According to the invention, the center of the drill bit of the lateral mud discharging drill bit mechanism is a core cone with an angle of 40 degrees, and the outer side of the lateral mud discharging drill bit mechanism is provided with the cylindrical helical blade, so that the lateral and rear sides can be extruded for chip removal during drilling, and the accumulation of drilling cuttings at the front end is avoided. One end of the telescopic claw moves along the axial direction along with the push rod of the hydraulic cylinder, and the other end of the telescopic claw performs telescopic motion in the notch of the outer cylinder and realizes backward soil compacting motion; one of the left and right groups of telescopic claws of the front excavating propulsion body section works independently under the fixing action of the electromagnet, and the robot realizes steering movement to the other side; the front digging propulsion body section and the rear digging propulsion body section are arranged in a reverse direction; when the robot drills forwards, the drill bit and the front excavating propulsion body section work, and only the rear excavating propulsion body section moves when the robot retreats along the original movement track reversely, so that the functions of advancing, steering and retreating of the robot in a sediment stratum are realized.

Compared with the prior art, the invention has the beneficial effects that:

(1) the stratum space robot scheme adopts a multi-section modular structure, each body section has independent functions, and excavation and propulsion body sections can be added according to specific working conditions to improve the movement capacity;

(2) the novel lateral mud discharging and chip guiding auger bit is designed and used, the center of the auger bit is of a conical core column structure, and the chip guiding grooves of the cylindrical helical blades are distributed outside the auger bit, so that front-end sediment soil can be drilled into the chip guiding grooves of the helical blades and extruded from the core cone to the lateral rear part during drilling, the drilling power is improved, and the drilling resistance caused by accumulation of drill chips is effectively reduced;

(3) a novel excavation mode is designed, a novel telescopic claw is pushed and pulled by a hydraulic cylinder, and the notch of a cylinder body is used as a support, so that soil around the robot can be extruded, pushed and excavated backwards;

(4) the novel telescopic claw adopts a novel arc design, the upper surface of the novel telescopic claw is prismatic to reduce resistance, and a sliding chute, a spring and an elastic plate are arranged in the novel telescopic claw, so that the maximum soil extrusion contact area can be ensured, and the influence of soil extruded into a crack on the movement of the telescopic claw can be prevented as much as possible;

(5) the plurality of telescopic claws uniformly distributed along the circumference are uniformly divided into two groups and connected to the left connecting flange and the right connecting flange, the left telescopic claw and the right telescopic claw are controlled by the electromagnet to move along with the push rod of the hydraulic cylinder, so that the digging mechanisms on the two sides of the robot are controlled to move independently, and the digging steering function of the robot can be realized by a structure which saves the most space;

(6) two same excavating propulsion body sections are reversely arranged and the tail parts of the two same excavating propulsion body sections are connected, so that the robot can advance along the drilling direction or reversely retreat along the original movement track by a simple structure.

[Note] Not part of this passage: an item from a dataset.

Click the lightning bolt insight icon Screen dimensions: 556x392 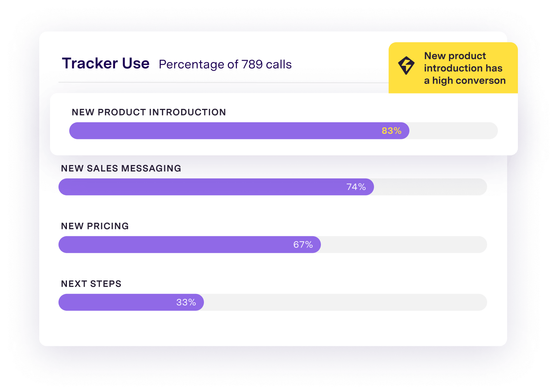(x=406, y=65)
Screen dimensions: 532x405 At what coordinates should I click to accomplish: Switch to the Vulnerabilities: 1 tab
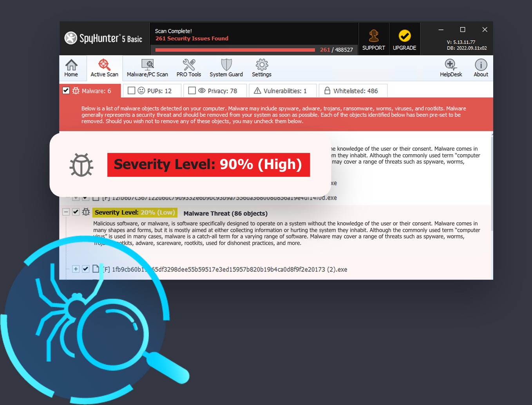(282, 90)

(7) The device has good mobility and expansibility, can be widely applied to geological research and environmental monitoring of sea area natural gas hydrate trial production areas, and is suitable for wide popularization and application in the fields of ocean engineering, deep sea ecology, submarine geological scientific research and the like.

Drawings

FIG. 1 is an axial cross-sectional view of the present invention;

FIG. 2 is a diagram of the overall effect of the robot in an extended state;

FIG. 3 is a schematic view of the inside of the rear digging propulsion body segment and the telescoping claw of the robot.

In the figure: 1-a lateral mud discharge drill bit; 2-a drill bit connector; 3-drilling body section flange; 4-a hydraulic motor; 5-drilling body section outer cylinder; 6-front body section outer cylinder; 7-notch sealing block; 8-front body segment telescopic claws; 8 a-an elastic leaf spring; 8 b-an elastic plate; 9-front body section left push rod electromagnet; 10-front body section right push rod electromagnet; 11-front body section hydraulic cylinder push rod; 12-a front body section right connecting flange; 13-front body section left connecting flange; 14-front body section left fixed electromagnet; 15-front body section right fixed electromagnet; 16-front body section hydraulic cylinder; 17-a connecting flange; 18-rear body section outer cylinder; 19-a rear body section hydraulic cylinder; 20-rear body section left fixed electromagnet; 21-rear body section right fixed electromagnet; 22-rear body section left connecting flange; 23-rear body section right connecting flange; 24-a rear body section hydraulic cylinder push rod; 25-rear body section left push rod electromagnet; 26-rear body section right push rod electromagnet; 27-rear body segment telescopic claw; 28-notch sealing block; 29-tail cable interface body; 30-cable steering ball joint; 31-tail cable interface end cover; 32-oil cable.

Note: in the names of the components, the front body section is short for a front excavating expansion body section, and the rear body section is short for a rear excavating expansion body section.

Detailed Description

The following examples are presented to enable those skilled in the art to more fully understand the present invention and are not intended to limit the invention in any way.

Referring to fig. 1, the present invention is a multi-segment structure, which comprises a lateral mud-discharging drill bit mechanism, a front excavating support segment, a rear excavating support segment and a tail cable interface which are sequentially connected along an axis.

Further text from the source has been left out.